Work instructions: Repeat all entries below exactly as shown.

Dataset records
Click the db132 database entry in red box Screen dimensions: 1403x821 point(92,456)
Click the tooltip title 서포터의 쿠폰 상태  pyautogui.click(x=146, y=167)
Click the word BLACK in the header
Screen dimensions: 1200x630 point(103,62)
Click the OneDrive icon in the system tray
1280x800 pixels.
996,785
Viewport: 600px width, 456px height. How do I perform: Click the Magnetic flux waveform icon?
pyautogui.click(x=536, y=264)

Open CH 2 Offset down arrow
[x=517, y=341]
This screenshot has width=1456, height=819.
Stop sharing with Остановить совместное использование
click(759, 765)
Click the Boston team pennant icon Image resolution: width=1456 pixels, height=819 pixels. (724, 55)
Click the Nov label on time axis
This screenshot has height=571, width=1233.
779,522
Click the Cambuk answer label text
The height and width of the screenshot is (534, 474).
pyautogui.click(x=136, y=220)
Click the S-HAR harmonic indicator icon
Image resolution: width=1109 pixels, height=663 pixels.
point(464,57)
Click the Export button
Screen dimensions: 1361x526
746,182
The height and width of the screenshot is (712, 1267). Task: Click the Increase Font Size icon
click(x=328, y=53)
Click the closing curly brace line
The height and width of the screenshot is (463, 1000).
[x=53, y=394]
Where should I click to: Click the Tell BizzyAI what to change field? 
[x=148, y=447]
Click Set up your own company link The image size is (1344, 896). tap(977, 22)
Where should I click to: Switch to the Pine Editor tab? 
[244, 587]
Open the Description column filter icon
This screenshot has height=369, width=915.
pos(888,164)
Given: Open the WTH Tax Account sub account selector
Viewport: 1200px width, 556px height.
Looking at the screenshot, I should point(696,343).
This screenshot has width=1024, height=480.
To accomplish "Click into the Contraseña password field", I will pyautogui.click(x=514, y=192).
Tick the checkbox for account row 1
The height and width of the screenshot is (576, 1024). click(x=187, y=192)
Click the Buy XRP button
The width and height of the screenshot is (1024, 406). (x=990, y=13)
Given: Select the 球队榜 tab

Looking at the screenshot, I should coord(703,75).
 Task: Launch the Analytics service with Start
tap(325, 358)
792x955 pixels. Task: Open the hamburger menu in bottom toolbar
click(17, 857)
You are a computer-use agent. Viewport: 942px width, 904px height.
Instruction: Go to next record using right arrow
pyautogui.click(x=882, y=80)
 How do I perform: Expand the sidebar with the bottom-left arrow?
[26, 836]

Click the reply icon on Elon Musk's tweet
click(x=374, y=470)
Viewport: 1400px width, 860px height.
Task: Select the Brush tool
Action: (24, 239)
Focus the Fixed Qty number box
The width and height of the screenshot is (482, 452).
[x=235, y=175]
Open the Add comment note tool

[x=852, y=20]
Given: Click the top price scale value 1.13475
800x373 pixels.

Output for this exercise:
Click the db132 database entry in red box Screen dimensions: 1403x821 point(92,456)
Click the tooltip title 서포터의 쿠폰 상태  pyautogui.click(x=146, y=167)
Click the word BLACK in the header
Screen dimensions: 1200x630 point(103,62)
Click the OneDrive icon in the system tray
1280x800 pixels.
996,785
Viewport: 600px width, 456px height. How do I perform: Click the Magnetic flux waveform icon?
pyautogui.click(x=536, y=264)

Open CH 2 Offset down arrow
[x=517, y=341]
This screenshot has width=1456, height=819.
Stop sharing with Остановить совместное использование
click(759, 765)
Click the Boston team pennant icon Image resolution: width=1456 pixels, height=819 pixels. (724, 55)
Click the Nov label on time axis
This screenshot has height=571, width=1233.
779,522
Click the Cambuk answer label text
The height and width of the screenshot is (534, 474).
pyautogui.click(x=136, y=220)
Click the S-HAR harmonic indicator icon
Image resolution: width=1109 pixels, height=663 pixels.
point(464,57)
Click the Export button
Screen dimensions: 1361x526
746,182
The height and width of the screenshot is (712, 1267). Task: Click the Increase Font Size icon
click(x=328, y=53)
Click the closing curly brace line
The height and width of the screenshot is (463, 1000).
[x=53, y=394]
Where should I click to: Click the Tell BizzyAI what to change field? 
[x=148, y=447]
Click Set up your own company link The image size is (1344, 896). tap(977, 22)
Where should I click to: Switch to the Pine Editor tab? 
[244, 587]
Open the Description column filter icon
This screenshot has height=369, width=915.
pos(888,164)
Given: Open the WTH Tax Account sub account selector
Viewport: 1200px width, 556px height.
Looking at the screenshot, I should point(696,343).
This screenshot has width=1024, height=480.
To accomplish "Click into the Contraseña password field", I will pyautogui.click(x=514, y=192).
Tick the checkbox for account row 1
The height and width of the screenshot is (576, 1024). click(x=187, y=192)
Click the Buy XRP button
The width and height of the screenshot is (1024, 406). (x=990, y=13)
Given: Select the 球队榜 tab

Looking at the screenshot, I should coord(703,75).
 Task: Launch the Analytics service with Start
tap(325, 358)
792x955 pixels. Task: Open the hamburger menu in bottom toolbar
click(17, 857)
You are a computer-use agent. Viewport: 942px width, 904px height.
Instruction: Go to next record using right arrow
pyautogui.click(x=882, y=80)
 How do I perform: Expand the sidebar with the bottom-left arrow?
[26, 836]

Click the reply icon on Elon Musk's tweet
click(x=374, y=470)
Viewport: 1400px width, 860px height.
Task: Select the Brush tool
Action: (24, 239)
Focus the Fixed Qty number box
The width and height of the screenshot is (482, 452).
[x=235, y=175]
Open the Add comment note tool

[x=852, y=20]
Given: Click the top price scale value 1.13475
800x373 pixels.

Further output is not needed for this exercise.